Das Istanbul Lisesi – zu Deutsch Istanbuler Gymnasium – ist eine türkische Schule mit deutscher Abteilung. Die Einrichtung, die als Eliteschule gilt, wird ausschließlich von türkischen Schülern besucht, ist aber eine anerkannte deutsche Auslandsschule. Sie ist nicht zu verwechseln mit dem Alman Lisesi, einer weiteren traditionsreichen deutschen Auslandsschule in Istanbul, die auch deutsche Kinder besuchen.
Laut Selbstdarstellung auf der Homepage der Schule kann das Istanbul Lisesi "nur von den besten Schülerinnen und Schülern der Türkei besucht werden". Die derzeit 35 deutschen Lehrer des Istanbul Lisesi werden von der Bundesrepublik entsandt und aus Steuermitteln bezahlt, was auf eine jährliche finanzielle Förderung in Millionenhöhe hinausläuft.
"Nichts mehr über Weihnachtsbräuche"
Am Wochenende war bekannt geworden, dass die türkischen Behörden das Thema Weihnachten aus dem Unterricht der Schule verbannt haben. "Es gilt nach Mitteilung der türkischen Schulleitung eben, dass ab sofort nichts mehr über Weihnachtsbräuche und über das christliche Fest im Unterricht mitgeteilt, erarbeitet sowie gesungen wird", heißt es nach Angaben der Deutschen Presse-Agentur in einer E-Mail, die die Leitung der deutschen Abteilung des Istanbul Lisesi an das Kollegium schickte.
Grundlage der personellen Unterstützung durch die Bundesrepublik ist ein Zusatzvertrag zum Kulturabkommen zwischen Berlin und Ankara, wonach Deutschland bis zu 80 deutsche Lehrer an bestimmte türkische Schulen entsendet.
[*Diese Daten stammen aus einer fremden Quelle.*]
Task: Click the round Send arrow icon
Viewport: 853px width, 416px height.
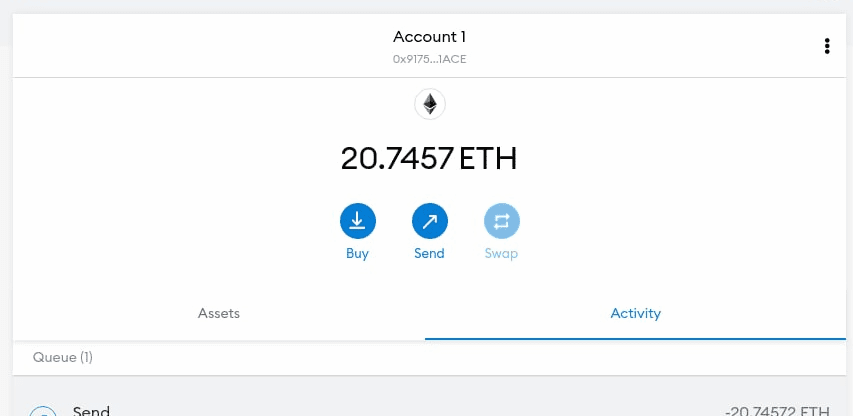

Das deutsche Kollegium der Schule hat eine eigene Abteilungsleitung, die aber der türkischen Schulleitung untersteht. Das türkische Bildungsministerium äußerte sich auf Anfrage nicht zu dem Vorgang.
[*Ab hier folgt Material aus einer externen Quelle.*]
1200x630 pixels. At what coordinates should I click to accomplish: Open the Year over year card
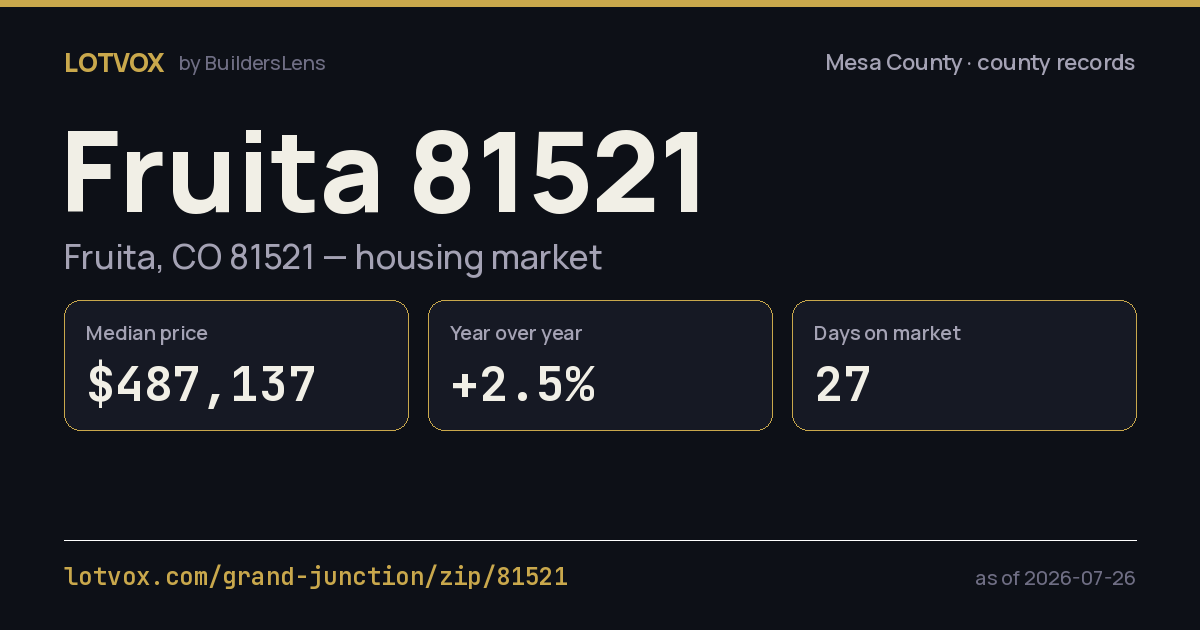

Kritiker werfen der AKP-Regierung von Präsident Recep Tayyip Erdogan vor, traditionell säkular geprägte Schulen wie das Istanbul Lisesi zunehmend auf ihren islamisch-konservativen Kurs zu zwingen. Der Deutschen Presse-Agentur zufolge herrscht im deutschen Lehrerkollegium schon seit langem erhebliche Verunsicherung, was den Kurs der Schule betrifft. Diese Verunsicherung wurde durch die jüngste Anordnung zum Thema Weihnachten nun weiter verschärft.
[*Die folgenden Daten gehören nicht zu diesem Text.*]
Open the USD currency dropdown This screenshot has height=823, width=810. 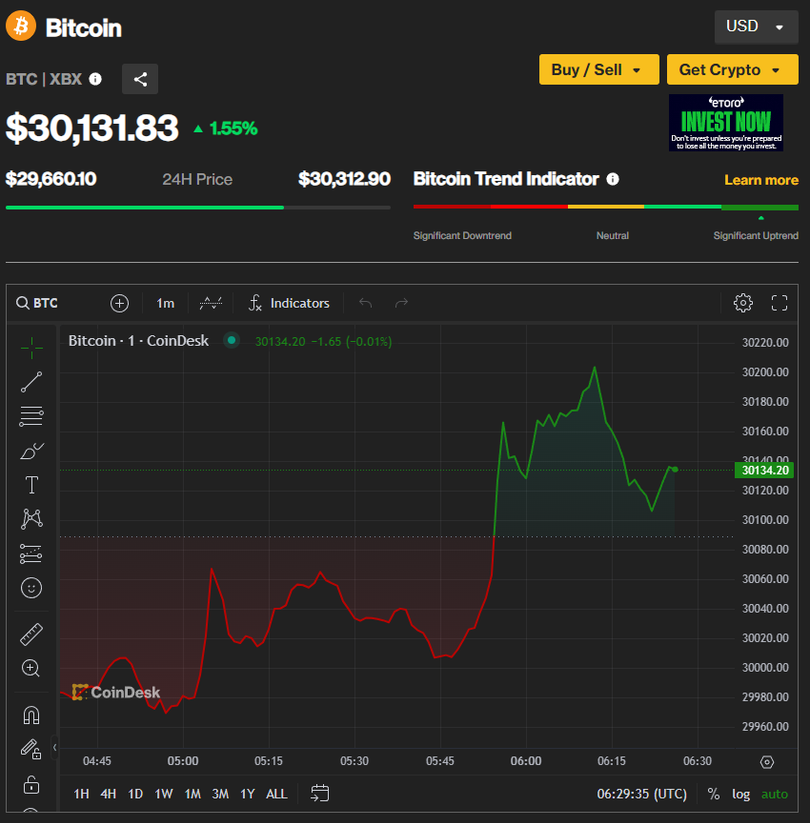click(x=755, y=27)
Das Weihnachts-Verbot an der Schule dürfte nur schwerlich in Einklang mit dem Kulturabkommen zu bringen sein. Der Vertrag besagt in Artikel 12: "Die Vertragsparteien werden bemüht sein, sich gegenseitig dabei zu unterstützen, ihren Völkern die Kenntnis der Kulturgüter des anderen Landes zu vermitteln."